As seen with Target, these breaches have major impacts on corporations’ reputations. If customers don’t believe that you’re keeping their data safe, they’re likely to shop or bank elsewhere. Indeed, cybersecurity becomes a reputational issue for corporations, which ultimately impacts shares, and therefore, corporate boards. When it starts to affect their bottom lines, we see them start to pay attention.

While expensive at the onset, spending money on a strong cyber infrastructure and a proactive IT system can save a company immensely in the long run. According to Marc van Zadelhoff, Vice President of Security at IBM, companies that have preparedness plans and a strong rapid response team to quickly understand the extent of damage when an attack is occurring or immediately after save $12 to $13 per capita per breach, compared to companies who did not.

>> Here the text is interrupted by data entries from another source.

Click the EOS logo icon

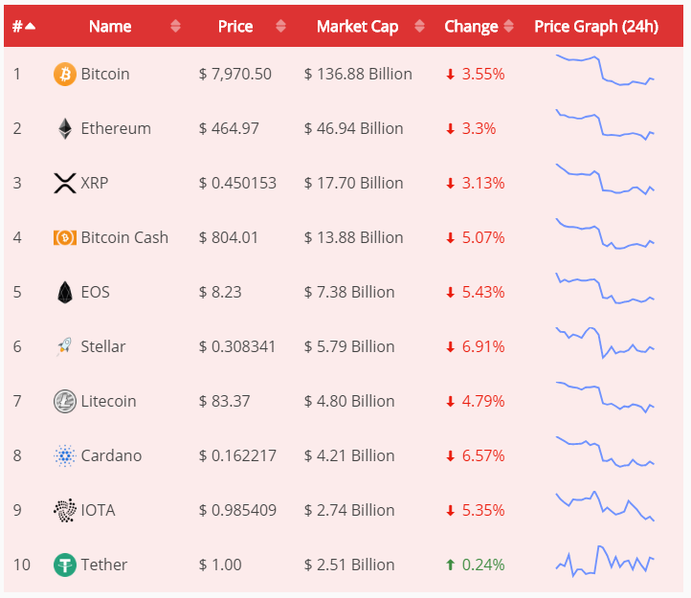[x=64, y=292]
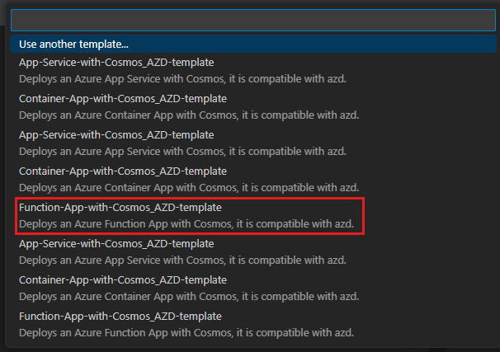Select the bottom Function-App-with-Cosmos_AZD-template title
The width and height of the screenshot is (500, 352).
tap(120, 317)
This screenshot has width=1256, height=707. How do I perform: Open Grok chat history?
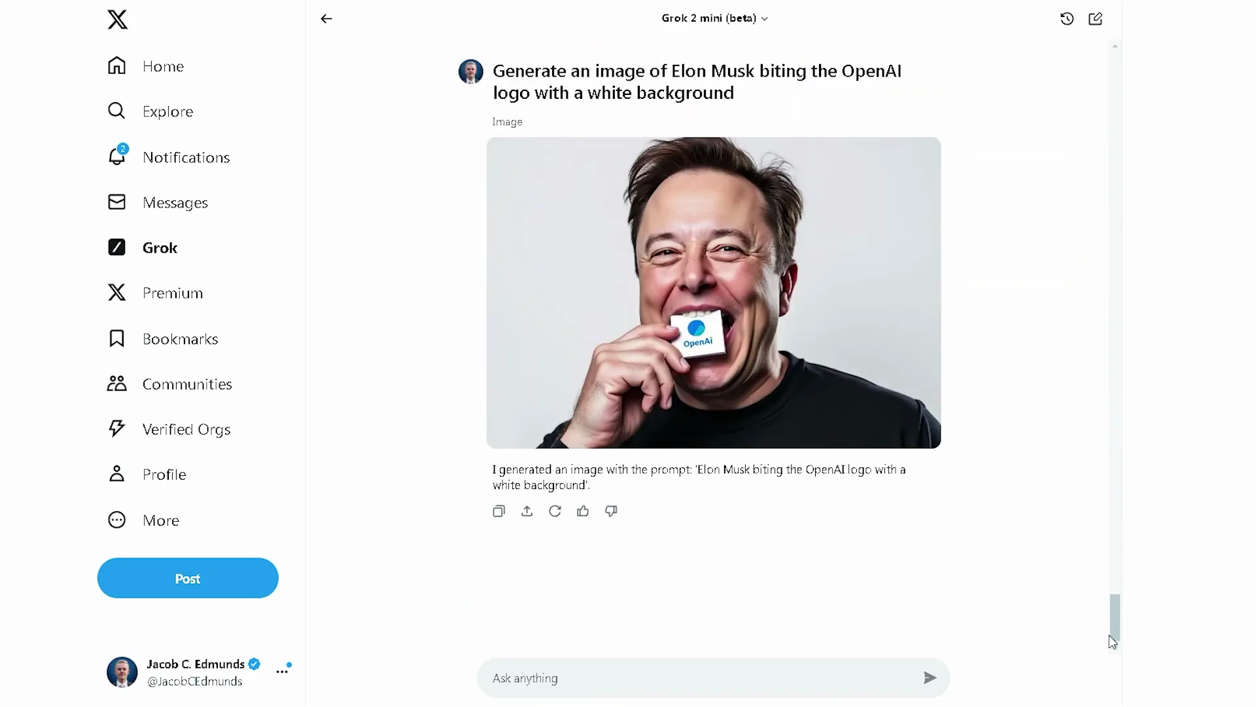point(1066,18)
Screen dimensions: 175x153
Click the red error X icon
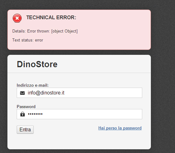17,18
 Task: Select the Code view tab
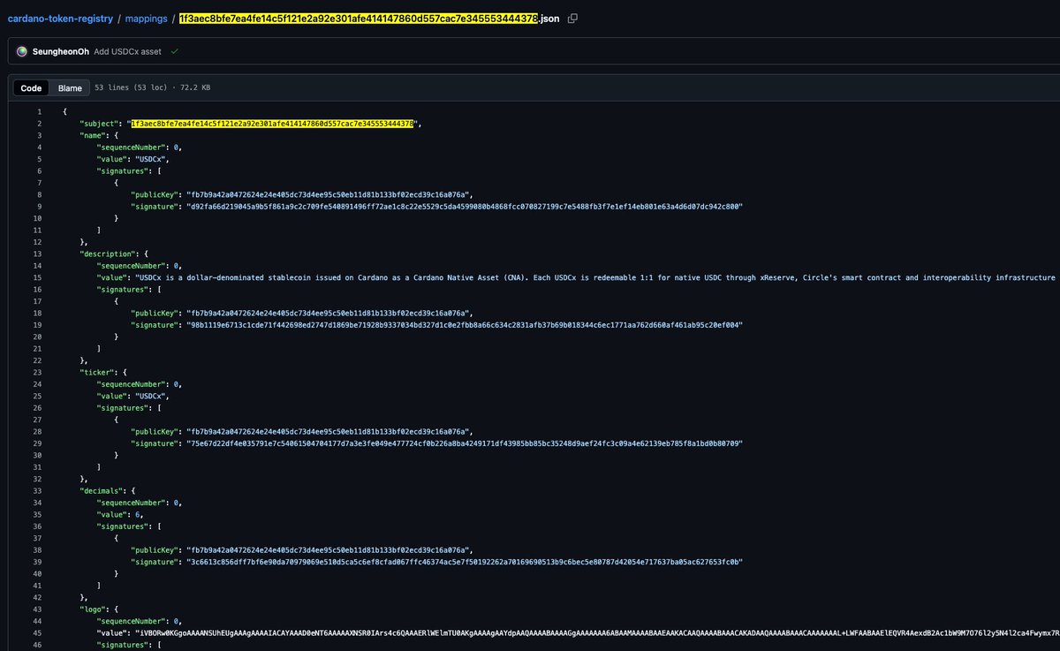(x=30, y=87)
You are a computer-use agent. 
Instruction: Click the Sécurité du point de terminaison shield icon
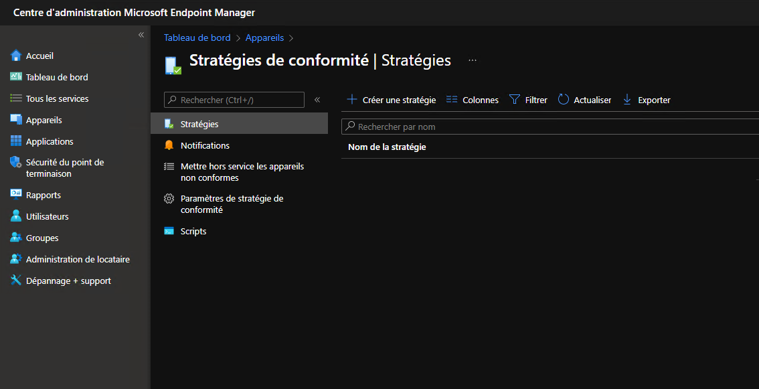(16, 163)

Like with all good business decisions, the risk/reward analysis must be carefully considered when attempting to quantify cyber risks. Failure to understand threat implications and adequately safeguard data could lead to corporate disaster. That’s why experts are working with corporations to better quantify the risks.

However, business leaders must change the way they view cyber security and cyber threats. These issues can’t be viewed as an abstract “technology” problem, but must be addressed from a business perspective. As PricewaterhouseCoopers (PwC) outlined in a recent presentation, “Cyber risk management needs to be owned by the C-suite rather than by IT.” They define effective cyber risk management as “the coordinated management of influence, technology and business operations to protect critical assets and reputation from external and internal threats.”

The cost of data breaches are rising globally, according to IBM and Ponemon Institute’s study, “2015 Cost of Data Breach Study: Global Analysis,” which estimated that the average total cost of a data breach has increased 23 percent since 2013 to a staggering $3.79 million. One can assume these numbers will continue to rise until corporate America gets serious about shoring up its, and in turn, our, cyber assets.

Finally, the malicious actors launching these cyber-attacks are collaborating, and our business community should be, too. In fact, we need more avenues for collaboration for our technologists, investors, government, members of academia and corporations to come together to combat cyber-crime. Just as hackers share their “best practices” amongst each other on the Dark Web, so too, should we form a collaborative, diagnostic, united approach.